→ **WHAT TO PRODUCE**: What appears from the first line of the data below through the line containing "The width and height of the screenshot is (723, 542).", both included, should be copied exactly, and nothing else.

→ **GIVEN RECORDS**:
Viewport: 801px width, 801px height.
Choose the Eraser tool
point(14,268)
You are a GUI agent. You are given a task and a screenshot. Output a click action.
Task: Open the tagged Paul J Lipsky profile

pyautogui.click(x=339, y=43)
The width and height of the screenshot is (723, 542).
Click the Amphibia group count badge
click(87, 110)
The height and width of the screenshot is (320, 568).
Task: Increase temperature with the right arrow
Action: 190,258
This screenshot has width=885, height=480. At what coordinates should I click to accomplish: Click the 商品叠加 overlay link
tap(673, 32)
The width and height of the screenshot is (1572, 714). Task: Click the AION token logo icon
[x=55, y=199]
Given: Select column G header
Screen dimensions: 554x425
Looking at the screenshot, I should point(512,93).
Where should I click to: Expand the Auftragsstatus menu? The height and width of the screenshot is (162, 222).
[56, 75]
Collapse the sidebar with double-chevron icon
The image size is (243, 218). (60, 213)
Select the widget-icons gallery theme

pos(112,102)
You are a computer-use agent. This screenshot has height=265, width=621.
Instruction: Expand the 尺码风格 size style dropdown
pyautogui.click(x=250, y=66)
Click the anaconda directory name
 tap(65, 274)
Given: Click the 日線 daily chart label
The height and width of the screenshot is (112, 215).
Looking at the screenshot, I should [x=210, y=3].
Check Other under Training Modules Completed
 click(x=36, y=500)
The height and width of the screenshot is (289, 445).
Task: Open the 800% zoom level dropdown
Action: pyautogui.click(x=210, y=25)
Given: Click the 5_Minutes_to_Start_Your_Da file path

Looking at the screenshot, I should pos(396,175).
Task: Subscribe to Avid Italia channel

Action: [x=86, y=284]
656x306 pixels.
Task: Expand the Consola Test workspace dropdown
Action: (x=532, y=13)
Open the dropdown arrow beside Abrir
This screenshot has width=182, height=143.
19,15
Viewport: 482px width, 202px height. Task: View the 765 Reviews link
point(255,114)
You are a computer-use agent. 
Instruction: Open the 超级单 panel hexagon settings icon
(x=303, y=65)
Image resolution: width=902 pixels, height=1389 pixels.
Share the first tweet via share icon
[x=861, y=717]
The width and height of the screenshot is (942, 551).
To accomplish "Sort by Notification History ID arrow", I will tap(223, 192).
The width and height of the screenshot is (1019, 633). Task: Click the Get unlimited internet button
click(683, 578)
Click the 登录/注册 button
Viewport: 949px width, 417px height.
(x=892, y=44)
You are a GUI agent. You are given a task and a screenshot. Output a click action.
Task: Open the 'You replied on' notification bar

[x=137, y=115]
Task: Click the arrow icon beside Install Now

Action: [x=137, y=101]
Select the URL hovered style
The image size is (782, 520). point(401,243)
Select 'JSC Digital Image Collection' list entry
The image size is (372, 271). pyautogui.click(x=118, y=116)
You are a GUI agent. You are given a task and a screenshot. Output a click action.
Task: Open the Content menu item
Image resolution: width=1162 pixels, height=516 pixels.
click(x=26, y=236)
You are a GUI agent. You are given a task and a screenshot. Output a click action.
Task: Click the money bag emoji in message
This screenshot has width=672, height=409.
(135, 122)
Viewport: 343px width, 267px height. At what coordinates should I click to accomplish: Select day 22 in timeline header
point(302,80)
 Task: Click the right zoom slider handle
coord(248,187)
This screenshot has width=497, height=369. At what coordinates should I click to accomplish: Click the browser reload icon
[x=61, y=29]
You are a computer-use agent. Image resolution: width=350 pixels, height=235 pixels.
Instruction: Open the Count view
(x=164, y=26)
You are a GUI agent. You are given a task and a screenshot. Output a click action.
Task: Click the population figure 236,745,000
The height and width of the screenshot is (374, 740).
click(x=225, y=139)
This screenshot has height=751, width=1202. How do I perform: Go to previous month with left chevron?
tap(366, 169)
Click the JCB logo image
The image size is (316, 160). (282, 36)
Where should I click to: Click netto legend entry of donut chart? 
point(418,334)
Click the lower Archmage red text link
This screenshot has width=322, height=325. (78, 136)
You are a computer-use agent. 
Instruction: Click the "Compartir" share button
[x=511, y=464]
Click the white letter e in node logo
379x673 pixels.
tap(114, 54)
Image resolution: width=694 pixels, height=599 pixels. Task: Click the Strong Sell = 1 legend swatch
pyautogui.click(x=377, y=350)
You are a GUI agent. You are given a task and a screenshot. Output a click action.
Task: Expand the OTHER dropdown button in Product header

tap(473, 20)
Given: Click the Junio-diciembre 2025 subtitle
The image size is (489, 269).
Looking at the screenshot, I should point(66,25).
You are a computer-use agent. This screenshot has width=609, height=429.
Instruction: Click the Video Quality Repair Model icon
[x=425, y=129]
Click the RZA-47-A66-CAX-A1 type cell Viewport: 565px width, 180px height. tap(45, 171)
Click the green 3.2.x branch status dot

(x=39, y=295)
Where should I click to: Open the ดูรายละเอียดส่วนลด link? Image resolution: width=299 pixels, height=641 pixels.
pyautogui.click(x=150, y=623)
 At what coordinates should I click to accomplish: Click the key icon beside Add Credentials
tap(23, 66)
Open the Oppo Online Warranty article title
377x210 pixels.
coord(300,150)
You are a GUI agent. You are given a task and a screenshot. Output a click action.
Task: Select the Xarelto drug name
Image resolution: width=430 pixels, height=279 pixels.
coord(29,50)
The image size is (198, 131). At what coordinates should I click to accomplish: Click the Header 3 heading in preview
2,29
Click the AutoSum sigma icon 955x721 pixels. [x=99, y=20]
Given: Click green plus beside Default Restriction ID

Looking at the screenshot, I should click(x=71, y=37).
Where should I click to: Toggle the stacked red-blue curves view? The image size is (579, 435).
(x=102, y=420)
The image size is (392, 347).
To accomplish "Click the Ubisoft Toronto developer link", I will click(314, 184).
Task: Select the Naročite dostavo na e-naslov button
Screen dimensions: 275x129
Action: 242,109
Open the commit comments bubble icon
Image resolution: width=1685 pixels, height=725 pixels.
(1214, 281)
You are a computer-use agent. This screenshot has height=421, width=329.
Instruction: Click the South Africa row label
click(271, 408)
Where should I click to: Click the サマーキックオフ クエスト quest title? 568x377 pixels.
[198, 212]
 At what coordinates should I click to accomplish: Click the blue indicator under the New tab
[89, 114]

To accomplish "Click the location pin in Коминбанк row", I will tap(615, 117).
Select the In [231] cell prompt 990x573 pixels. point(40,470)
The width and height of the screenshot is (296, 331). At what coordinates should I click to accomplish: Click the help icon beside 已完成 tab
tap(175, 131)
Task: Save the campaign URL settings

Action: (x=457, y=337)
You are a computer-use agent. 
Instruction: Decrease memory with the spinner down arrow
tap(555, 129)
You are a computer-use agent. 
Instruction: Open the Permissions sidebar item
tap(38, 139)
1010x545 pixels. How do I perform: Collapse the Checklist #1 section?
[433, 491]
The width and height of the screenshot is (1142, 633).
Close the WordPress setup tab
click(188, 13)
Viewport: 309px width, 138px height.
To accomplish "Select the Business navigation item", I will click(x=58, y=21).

→ **SOLVED PROBLEM**:
Viewport: 801px width, 801px height.
Choose the Eraser tool
point(14,268)
You are a GUI agent. You are given a task and a screenshot. Output a click action.
Task: Open the tagged Paul J Lipsky profile

pyautogui.click(x=339, y=43)
The width and height of the screenshot is (723, 542).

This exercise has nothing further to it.